Table 6. Comparison of the Baseline Hematology and TEG Parameters at the Start of Surgery
|Hemoglobin (g/L)||102.8 ± 1.68||104.2 ± 0.98||0.95|
|International normalized ratio||1.76 ± 1.06||1.87 ± 1.01||0.57|
|Platelets (×109)||70.58 ± 29.77||87.44 ± 47.05||0.15|
|Native reaction time (seconds)||34.14 ± 23.45||38.65 ± 36.46||0.53|
|Native maximum amplitude (mm)||42.41 ± 16.92||32.15 ± 15.12||0.02a|
|Native lysis (CLI %)||0.98 ± 1.70||0.93 ± 3.46||0.94|
|Heparinase reaction time (seconds)||21.71 ± 11.79||17.27 ± 9.43||0.09|
|Heparinase maximum amplitude (mm)||46.62 ± 14.10||40.23 ± 12.35||0.06|
|Heparinase lysis (CLI %)||1.17 ± 1.54||0.53 ± 1.31||0.07|
At the end of the cases, there were significantly lower hemoglobin and platelet concentrations in the APRO group and a significantly higher international normalized ratio. There was also a significantly higher native reaction time for the APRO group (Table 7).
Table 7. Comparison of Hematology and TEG Parameters at the End of Surgery
|Hemoglobin (g/L)||85.0 ± 1.23||100.7 ± 2.10||<0.001a|
|International normalized ratio||3.03 ± 1.96||1.83 ± 1.41||0.01a|
|Platelets (×109)||67.75 ± 34.81||91.07 ± 54.66||0.12|
|Native reaction time (seconds)||31.57 ± 15.57||20.92 ± 10.49||0.005a|
|Native maximum amplitude (mm)||31.46 ± 14.35||41.59 ± 15.59||0.06|
|Native lysis (CLI %)||0.54 ± 0.54||0.44 ± 0.77||0.78|
|Heparinase reaction time (seconds)||20.59 ± 9.10||21.31 ± 10.57||0.92|
|Heparinase maximum amplitude (mm)||39.5 ± 6.09||55.43 ± 63.65||0.39|
|Heparinase lysis (CLI %)||1.41 ± 1.24||0.36 ± 0.77||0.15|
Increased fibrinolytic potential has been well described for patients with chronic liver disease, and it is known that enhanced fibrinolytic activity occurs during the anhepatic period of liver transplantation, mainly because of the high levels of tissue-type plasminogen activator as hepatic clearance is compromised. This is followed by a dramatic increase in tissue-type plasminogen activator immediately after reperfusion and can be associated with explosive primary hyperfibrinolysis, with some patients developing diffuse, uncontrolled bleeding. Usually, hyperfibrinolysis subsides within an hour, but in the presence of a poorly functional or marginal graft, it may persist.

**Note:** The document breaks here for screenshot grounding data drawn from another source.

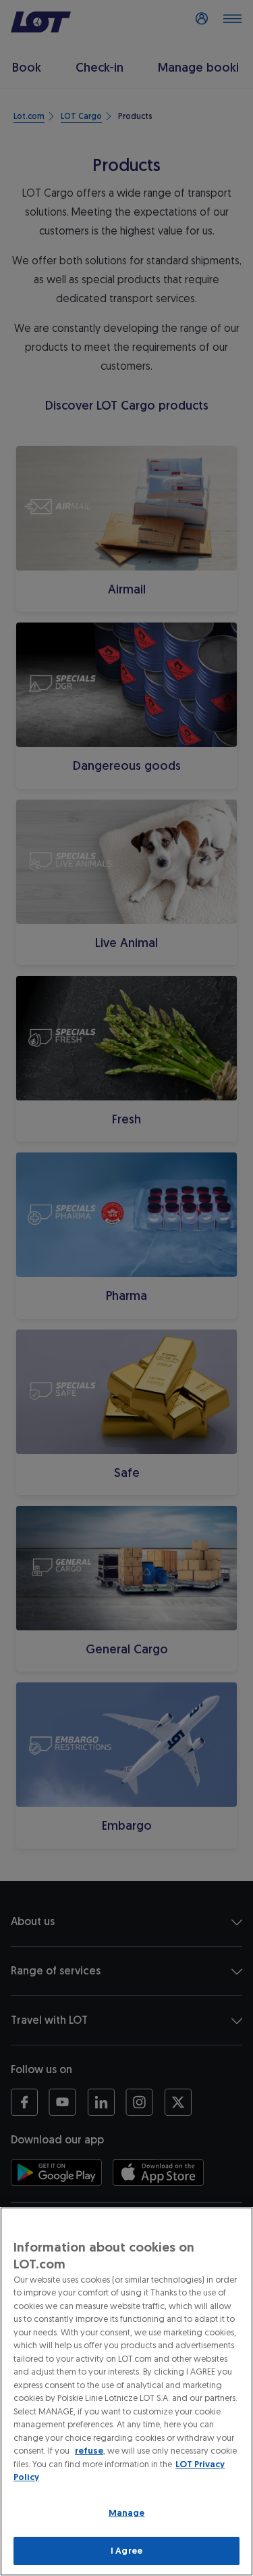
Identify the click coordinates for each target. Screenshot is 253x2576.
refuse (89, 2451)
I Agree (126, 2551)
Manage (127, 2513)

The routine use of prophylactic antifibrinolytic agents was common in the early history of OLT because massive blood loss was relatively common and any risk associated with the use of antifibrinolytics was small in comparison. Concerns have always existed about the potential for thromboembolic complications when prophylactic antifibrinolytic therapy is routinely used. However, a review of more than 1400 OLT patients found no significant difference in arterial or venous thromboembolisms between patients receiving APRO and patients receiving no treatment. In addition, a systematic review and meta-analysis of antifibrinolytic therapy in liver transplantation found no increase in thrombotic complications. However, the lack of a difference in thromboembolic events does not necessarily mean that there is no increased risk associated with the use of antifibrinolytic drugs in a specific subset of patients because relevant subgroups can be missed in a meta-analysis. In addition, different drug dosages were used in different studies. Although epsilon-aminocaproic acid is widely used in the United States as the antifibrinolytic of choice, there has been only 1 randomized control trial, and no benefit was shown in comparison with a placebo.

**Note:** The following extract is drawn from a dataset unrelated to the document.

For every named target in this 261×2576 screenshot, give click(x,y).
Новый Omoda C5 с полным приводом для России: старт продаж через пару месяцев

We have shown a significant increase in the prevalence of fibrinolysis on TEG analysis in our patients undergoing liver transplantation since the withdrawal of prophylactic APRO in 2007. However, the clinical significance of this is less clear. Indeed, the incidence of fibrinolysis (26.3%) since 2007 is much less than we had expected, so we question the need for prophylactic tranexamic acid. In all but 1 of the patients in this study to whom no antifibrinolytic was administered, the fibrinolysis was resolved by the next measurement point. We also have shown that tranexamic acid is an effective alternative to APRO: it led to the resolution of fibrinolysis in approximately 85% of the cases, and this confirms the findings of other institutions. In the presence of good graft function, fibrinolysis is usually self-limiting after reperfusion and does not always require treatment,[5, 19] as shown by our data: all but 1 case resolved spontaneously without treatment. The decision to treat should be based on the presence of diffuse bleeding, the disease process, the severity of the fibrinolysis, and the stage of the operation. Fibrinolysis occurring during the dissection and early anhepatic phase of surgery is more likely to require treatment because it is unlikely to resolve spontaneously. After the reperfusion of a marginal graft, fibrinolysis is more common and can be severe, and we now routinely give tranexamic acid before reperfusion when a DCD graft is used.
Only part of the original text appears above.